Aim of the task
Change "icon" to "symbol" everywhere it occurs in the data between the lines holding "The height and width of the screenshot is (911, 993)." and "[x=4, y=163]", inclusive. Return only those lines, with everything else left as it is.

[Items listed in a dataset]
◇ ◇ ◇ ◇ ◇
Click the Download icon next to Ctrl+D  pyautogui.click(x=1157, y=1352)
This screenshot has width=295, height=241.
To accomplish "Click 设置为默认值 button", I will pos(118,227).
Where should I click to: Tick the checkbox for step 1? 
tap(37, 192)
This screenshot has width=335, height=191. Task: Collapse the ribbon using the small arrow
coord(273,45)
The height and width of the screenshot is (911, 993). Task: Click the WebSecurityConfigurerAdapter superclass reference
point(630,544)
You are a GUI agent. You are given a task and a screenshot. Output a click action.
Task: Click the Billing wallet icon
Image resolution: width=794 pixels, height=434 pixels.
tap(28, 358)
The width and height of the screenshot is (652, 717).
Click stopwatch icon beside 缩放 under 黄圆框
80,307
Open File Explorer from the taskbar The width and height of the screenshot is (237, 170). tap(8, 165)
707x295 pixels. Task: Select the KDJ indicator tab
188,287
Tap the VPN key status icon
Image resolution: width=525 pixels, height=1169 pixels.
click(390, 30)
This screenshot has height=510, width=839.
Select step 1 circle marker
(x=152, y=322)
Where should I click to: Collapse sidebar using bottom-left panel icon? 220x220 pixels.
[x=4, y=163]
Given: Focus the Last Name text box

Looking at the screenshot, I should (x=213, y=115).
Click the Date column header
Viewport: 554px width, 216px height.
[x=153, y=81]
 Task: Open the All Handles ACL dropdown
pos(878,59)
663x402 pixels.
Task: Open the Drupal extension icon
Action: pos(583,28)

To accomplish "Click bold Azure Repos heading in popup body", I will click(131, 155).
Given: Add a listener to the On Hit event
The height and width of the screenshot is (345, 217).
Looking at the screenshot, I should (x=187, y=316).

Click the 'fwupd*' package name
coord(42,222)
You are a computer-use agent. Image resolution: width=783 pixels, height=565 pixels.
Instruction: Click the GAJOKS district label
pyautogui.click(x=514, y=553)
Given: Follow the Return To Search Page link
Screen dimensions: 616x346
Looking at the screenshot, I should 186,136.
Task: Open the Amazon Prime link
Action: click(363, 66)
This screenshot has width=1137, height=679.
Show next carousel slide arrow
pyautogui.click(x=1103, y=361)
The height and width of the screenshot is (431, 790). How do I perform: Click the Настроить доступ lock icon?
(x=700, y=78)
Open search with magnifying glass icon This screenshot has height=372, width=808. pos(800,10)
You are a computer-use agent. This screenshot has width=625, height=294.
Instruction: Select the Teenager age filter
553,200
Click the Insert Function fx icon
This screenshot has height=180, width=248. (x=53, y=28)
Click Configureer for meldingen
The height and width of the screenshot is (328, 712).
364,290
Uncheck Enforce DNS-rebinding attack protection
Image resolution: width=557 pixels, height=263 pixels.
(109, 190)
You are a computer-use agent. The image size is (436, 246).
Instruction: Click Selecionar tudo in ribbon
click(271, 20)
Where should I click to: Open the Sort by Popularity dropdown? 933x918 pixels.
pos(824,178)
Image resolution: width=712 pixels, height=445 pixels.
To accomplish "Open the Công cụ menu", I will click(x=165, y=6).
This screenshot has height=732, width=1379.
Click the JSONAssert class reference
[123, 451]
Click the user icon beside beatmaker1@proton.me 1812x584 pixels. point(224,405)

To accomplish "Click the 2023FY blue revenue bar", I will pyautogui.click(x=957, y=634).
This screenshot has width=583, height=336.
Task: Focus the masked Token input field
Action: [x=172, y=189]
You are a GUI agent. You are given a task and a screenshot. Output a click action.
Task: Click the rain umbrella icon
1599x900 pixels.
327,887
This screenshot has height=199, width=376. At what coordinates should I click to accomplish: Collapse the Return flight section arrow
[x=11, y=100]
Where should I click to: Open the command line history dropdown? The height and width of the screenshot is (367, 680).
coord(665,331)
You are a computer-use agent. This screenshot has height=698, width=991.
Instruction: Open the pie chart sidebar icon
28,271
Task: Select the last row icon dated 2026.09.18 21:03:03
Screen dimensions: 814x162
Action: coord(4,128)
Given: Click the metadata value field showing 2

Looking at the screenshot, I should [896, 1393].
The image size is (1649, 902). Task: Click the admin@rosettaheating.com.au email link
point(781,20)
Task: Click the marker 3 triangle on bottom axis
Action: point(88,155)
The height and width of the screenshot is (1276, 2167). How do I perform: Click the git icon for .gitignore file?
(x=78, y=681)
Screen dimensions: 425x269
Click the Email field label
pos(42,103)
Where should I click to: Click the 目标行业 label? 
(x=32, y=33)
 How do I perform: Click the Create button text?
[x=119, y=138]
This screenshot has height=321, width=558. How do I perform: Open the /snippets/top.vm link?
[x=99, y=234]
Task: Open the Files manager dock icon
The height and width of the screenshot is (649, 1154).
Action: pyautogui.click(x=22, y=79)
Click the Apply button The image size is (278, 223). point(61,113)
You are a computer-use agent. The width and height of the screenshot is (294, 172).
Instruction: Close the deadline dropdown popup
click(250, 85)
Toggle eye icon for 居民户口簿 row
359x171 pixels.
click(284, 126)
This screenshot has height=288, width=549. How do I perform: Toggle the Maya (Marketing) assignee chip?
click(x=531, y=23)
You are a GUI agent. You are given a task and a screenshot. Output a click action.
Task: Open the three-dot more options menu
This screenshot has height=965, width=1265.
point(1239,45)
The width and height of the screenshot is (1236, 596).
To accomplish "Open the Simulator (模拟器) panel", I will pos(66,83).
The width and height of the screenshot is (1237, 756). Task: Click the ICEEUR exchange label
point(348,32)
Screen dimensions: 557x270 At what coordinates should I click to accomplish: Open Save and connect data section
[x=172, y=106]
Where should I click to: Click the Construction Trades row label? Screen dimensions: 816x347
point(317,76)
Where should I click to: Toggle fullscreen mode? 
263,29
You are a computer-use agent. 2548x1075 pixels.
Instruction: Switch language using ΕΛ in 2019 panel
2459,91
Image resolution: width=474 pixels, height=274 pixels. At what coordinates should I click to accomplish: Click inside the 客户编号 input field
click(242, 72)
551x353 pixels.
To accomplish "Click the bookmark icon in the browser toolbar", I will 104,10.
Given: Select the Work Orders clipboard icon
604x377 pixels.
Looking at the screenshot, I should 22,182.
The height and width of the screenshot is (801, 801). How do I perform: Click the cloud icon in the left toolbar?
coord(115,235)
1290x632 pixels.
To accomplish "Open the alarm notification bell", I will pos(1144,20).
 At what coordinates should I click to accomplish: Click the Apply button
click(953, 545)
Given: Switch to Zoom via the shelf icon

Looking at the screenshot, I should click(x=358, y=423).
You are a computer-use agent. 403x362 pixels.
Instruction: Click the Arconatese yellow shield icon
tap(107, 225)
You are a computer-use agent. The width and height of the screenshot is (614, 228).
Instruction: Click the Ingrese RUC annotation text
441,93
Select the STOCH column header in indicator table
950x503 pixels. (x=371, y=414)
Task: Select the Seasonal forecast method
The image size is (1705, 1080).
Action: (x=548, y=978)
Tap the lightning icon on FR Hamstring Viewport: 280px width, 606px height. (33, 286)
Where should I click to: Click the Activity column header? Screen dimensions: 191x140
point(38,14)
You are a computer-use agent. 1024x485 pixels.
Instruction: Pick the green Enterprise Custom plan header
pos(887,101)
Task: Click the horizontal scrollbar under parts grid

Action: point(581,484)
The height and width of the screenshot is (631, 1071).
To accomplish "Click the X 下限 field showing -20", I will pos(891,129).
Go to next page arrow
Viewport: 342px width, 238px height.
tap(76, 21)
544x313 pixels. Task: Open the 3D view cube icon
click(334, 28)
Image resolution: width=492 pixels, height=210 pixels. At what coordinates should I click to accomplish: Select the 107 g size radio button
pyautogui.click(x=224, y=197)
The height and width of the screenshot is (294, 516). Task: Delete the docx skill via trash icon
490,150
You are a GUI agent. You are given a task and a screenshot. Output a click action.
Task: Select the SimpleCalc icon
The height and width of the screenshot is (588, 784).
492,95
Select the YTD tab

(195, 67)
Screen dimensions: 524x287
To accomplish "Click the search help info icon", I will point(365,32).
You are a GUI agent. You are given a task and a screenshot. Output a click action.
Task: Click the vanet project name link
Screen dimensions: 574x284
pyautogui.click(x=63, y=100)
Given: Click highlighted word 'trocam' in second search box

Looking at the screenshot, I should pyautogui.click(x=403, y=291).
◇ ◇ ◇ ◇ ◇
Task answer
The height and width of the screenshot is (911, 993). Task: Click the WebSecurityConfigurerAdapter superclass reference
point(630,544)
You are a GUI agent. You are given a task and a screenshot. Output a click action.
Task: Click the Billing wallet symbol
Image resolution: width=794 pixels, height=434 pixels.
tap(28, 358)
The width and height of the screenshot is (652, 717).
Click stopwatch symbol beside 缩放 under 黄圆框
80,307
Open File Explorer from the taskbar The width and height of the screenshot is (237, 170). tap(8, 165)
707x295 pixels. Task: Select the KDJ indicator tab
188,287
Tap the VPN key status symbol
Image resolution: width=525 pixels, height=1169 pixels.
click(390, 30)
This screenshot has height=510, width=839.
Select step 1 circle marker
(x=152, y=322)
Where should I click to: Collapse sidebar using bottom-left panel symbol? 220x220 pixels.
[x=4, y=163]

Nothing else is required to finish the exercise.